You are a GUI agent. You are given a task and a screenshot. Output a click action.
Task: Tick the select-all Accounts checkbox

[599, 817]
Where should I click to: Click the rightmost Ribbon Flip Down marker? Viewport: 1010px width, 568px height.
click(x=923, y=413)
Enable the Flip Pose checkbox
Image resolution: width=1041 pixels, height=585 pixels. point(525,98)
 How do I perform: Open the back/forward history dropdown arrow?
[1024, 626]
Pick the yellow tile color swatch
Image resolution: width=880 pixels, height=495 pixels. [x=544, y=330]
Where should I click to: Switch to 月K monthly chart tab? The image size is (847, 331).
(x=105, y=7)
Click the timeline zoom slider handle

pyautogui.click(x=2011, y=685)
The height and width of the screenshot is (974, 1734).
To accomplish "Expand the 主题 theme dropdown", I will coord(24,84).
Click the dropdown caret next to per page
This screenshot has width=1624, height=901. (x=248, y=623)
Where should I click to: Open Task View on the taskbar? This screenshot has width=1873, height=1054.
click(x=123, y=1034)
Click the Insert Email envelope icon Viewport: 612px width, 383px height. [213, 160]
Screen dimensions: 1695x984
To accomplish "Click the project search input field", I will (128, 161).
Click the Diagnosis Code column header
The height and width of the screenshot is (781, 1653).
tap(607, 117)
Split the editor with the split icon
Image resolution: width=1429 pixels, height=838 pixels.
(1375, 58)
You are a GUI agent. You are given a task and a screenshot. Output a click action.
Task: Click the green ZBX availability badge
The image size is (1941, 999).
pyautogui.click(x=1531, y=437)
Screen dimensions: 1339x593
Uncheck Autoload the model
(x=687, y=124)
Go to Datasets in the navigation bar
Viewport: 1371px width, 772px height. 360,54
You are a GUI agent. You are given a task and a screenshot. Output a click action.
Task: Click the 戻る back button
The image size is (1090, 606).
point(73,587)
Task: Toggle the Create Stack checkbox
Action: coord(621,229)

→ Your assignment
The final stretch of the listing, from the line containing "Uncheck Autoload the model" through its last line, both included, is to be output exactly and by itself.

→ Solution for this task
Uncheck Autoload the model
(x=687, y=124)
Go to Datasets in the navigation bar
Viewport: 1371px width, 772px height. 360,54
You are a GUI agent. You are given a task and a screenshot. Output a click action.
Task: Click the 戻る back button
The image size is (1090, 606).
point(73,587)
Task: Toggle the Create Stack checkbox
Action: coord(621,229)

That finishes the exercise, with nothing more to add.